[Collected data]
=== Section Start ===

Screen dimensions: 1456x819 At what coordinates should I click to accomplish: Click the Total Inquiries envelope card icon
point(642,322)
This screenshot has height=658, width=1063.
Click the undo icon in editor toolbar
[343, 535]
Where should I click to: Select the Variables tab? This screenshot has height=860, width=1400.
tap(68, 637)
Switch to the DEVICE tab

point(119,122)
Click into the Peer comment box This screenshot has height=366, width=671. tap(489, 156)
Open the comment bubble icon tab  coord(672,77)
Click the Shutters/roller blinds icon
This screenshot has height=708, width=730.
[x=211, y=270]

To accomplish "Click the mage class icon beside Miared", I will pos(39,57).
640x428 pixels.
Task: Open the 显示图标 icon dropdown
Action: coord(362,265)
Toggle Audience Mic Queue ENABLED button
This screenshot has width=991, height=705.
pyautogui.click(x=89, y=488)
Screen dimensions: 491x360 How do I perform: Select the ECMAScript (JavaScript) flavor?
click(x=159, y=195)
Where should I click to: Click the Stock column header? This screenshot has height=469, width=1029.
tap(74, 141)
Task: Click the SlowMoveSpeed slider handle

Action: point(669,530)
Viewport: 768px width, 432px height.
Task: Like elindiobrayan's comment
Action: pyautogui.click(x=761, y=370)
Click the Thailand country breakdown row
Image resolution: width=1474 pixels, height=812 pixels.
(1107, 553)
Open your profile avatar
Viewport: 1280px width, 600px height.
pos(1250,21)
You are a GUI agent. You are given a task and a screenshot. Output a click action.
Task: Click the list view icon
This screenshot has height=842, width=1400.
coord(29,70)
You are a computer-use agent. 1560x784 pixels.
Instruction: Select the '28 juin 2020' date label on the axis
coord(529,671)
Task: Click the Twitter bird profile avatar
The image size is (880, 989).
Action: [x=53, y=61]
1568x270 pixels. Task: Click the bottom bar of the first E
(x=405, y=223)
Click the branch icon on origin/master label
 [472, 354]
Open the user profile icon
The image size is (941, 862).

=== Section End ===

◆ **Task statement**
Lines with the word "profile" in them are the answer; report each one from the data.

◆ **Solution to this problem**
Open your profile avatar
Task: Click the Twitter bird profile avatar
Open the user profile icon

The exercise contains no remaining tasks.